Late 1970s start at CH, better first meal, which I can't recall, that big brother's deep-fried marmite fritters as the first tea a few years before.

Generally: Breakfast: some cereal, full fat milk, lots of butter, marmalade, white and brown bread including seconds (recycled bread, the very occasional nugget of pre-spread sandwich mixed in with it). Once only boiled eggs were raw, resulting in a huge egg fight with Barnes A c. 1980 on the way back. Porridge of great viscosity (on Tuesdays or Thursdays iirc). Tea, and a strange chicory flavoured coffee on Sundays only.

Lunch: Often a mince pie or mince cobbler, with some veg for the first course, chicken fricasse (a sort of stew), green, resulted in a letter home to presumably some alarm.
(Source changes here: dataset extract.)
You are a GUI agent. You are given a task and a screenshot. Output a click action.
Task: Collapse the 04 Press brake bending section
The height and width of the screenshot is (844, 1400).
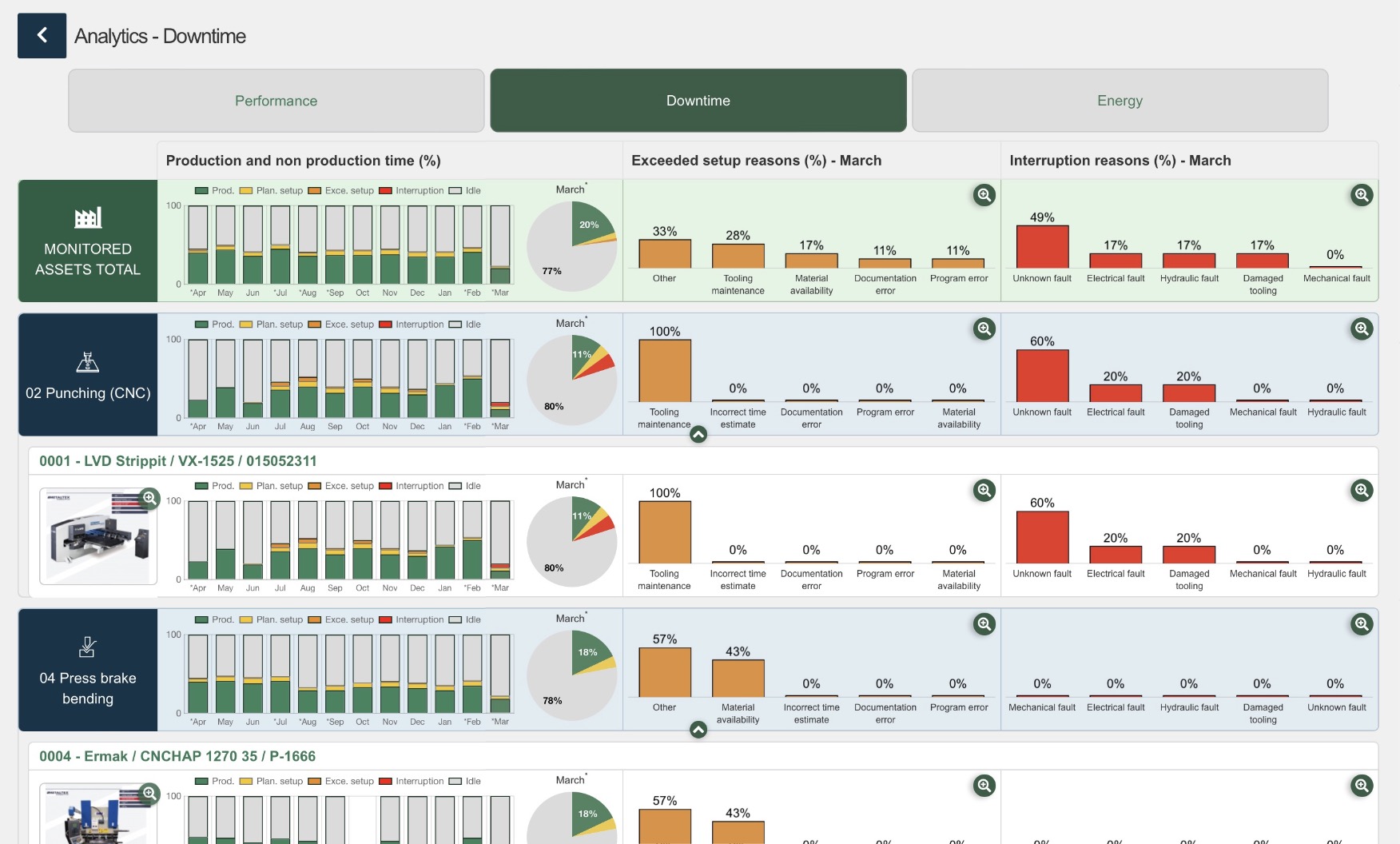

Sometimes rather sweet-tasting burgers, suspected as horsemeat (but afaik Tesco didn't supply the kitchens), occasional pies, fish fingers with some strangely sharp but nice ketchup. Fish on Fridays, in breadcrumbs. Puddings usually some sort of sponge job with lumpy custard, most often the highlight of the meal.

I would say that the Christmas Meal was always superb, especially the pudding with the white sauce.

Tea: Bread as per breakfast but no marmalade, and tea. Toad in the hole (sausages and batter) might have been a tea staple, it certainly was a frequent meal.

That apart, looking at the Duke of Cambridge and looking for the bloke with two heads on the Verrio.

About 2002 I read somewhere that Blues now get croissants!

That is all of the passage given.